Google Celebrates Black History Month. See how.

RFC-0204: VMO Reference Child

RFC-0204: VMO Reference Child
StatusAccepted
Areas
  • Kernel
Description

VMO child type for reference tracking.

Issues
Gerrit change
Authors
Reviewers
Date submitted (year-month-day)2023-01-04
Date reviewed (year-month-day)2023-01-03

Summary

The objective of this document is to introduce a new VMO child type meant for explicitly tracking references to a VMO.

Motivation

Filesystems that represent files in memory using VMOs need to track when it is safe to garbage collect these VMOs. This might include activities like flushing out modified VMO contents to disk, detaching the VMO from a userpager service, tearing down the VMO itself, thereby freeing its pages, and also releasing any internal metadata the filesystem might be using to track the open file.
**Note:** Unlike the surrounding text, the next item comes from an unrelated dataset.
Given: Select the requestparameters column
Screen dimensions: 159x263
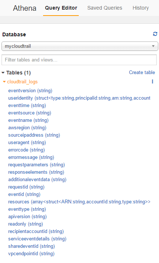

There are several ways that filesystems can share file VMOs with clients. They can vend out duplicate handles to the VMO, which clients can use to read from and write to pages in the VMO directly. Clients can also create a VM mapping using the VMO handle with zx_vmar_map(), drop the VMO handle, and then continue accessing the VMO's pages through addresses in the VM mapping. Filesystems can also create streams using the VMO with zx_stream_create() and hand out stream handles to clients. A unified reference counting mechanism is required to track all these various kinds of references.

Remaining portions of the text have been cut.